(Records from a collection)
****
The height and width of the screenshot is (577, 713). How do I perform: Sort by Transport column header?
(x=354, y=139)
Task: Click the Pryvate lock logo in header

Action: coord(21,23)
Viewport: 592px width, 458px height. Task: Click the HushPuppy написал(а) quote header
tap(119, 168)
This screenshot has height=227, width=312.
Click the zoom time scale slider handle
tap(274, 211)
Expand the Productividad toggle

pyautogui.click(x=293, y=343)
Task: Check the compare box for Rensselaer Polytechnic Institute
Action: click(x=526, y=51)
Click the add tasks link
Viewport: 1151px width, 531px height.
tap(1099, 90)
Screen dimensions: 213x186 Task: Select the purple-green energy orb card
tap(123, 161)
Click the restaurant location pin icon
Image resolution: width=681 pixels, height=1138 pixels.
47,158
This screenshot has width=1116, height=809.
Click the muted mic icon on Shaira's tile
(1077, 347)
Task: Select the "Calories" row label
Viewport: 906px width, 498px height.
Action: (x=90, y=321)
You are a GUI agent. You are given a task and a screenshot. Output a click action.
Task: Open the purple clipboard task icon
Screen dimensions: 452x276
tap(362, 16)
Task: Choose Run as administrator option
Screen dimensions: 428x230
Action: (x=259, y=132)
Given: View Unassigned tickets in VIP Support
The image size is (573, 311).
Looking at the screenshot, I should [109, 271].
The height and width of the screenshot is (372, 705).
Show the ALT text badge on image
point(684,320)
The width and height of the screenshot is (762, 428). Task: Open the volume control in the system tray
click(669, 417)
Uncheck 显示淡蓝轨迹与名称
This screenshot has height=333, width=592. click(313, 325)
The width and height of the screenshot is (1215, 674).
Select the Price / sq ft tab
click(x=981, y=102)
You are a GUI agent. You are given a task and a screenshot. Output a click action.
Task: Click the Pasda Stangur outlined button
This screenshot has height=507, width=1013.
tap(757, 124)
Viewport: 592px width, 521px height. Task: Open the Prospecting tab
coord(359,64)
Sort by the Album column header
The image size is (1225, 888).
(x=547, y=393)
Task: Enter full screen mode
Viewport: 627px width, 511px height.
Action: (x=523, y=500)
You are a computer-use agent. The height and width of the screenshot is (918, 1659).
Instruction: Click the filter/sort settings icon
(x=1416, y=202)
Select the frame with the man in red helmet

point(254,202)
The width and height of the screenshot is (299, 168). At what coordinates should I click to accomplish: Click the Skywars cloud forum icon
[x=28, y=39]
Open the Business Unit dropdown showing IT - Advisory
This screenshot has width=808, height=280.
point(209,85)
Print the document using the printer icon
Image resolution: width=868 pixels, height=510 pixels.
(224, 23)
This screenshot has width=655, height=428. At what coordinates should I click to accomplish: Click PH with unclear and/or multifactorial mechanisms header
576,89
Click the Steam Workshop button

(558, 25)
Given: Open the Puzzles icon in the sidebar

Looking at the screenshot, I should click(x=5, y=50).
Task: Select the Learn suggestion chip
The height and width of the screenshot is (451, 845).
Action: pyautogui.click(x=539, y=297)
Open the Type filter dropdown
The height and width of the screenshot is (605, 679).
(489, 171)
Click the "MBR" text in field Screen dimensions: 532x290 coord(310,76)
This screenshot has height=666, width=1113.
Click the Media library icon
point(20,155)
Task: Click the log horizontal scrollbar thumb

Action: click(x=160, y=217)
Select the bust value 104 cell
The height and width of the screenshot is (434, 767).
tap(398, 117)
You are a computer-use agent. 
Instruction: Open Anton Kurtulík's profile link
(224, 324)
****
#### Work request
Copy every line in the entries above that has the string "computer" in it.

#### Result below
You are a computer-use agent. The height and width of the screenshot is (918, 1659).
You are a computer-use agent. 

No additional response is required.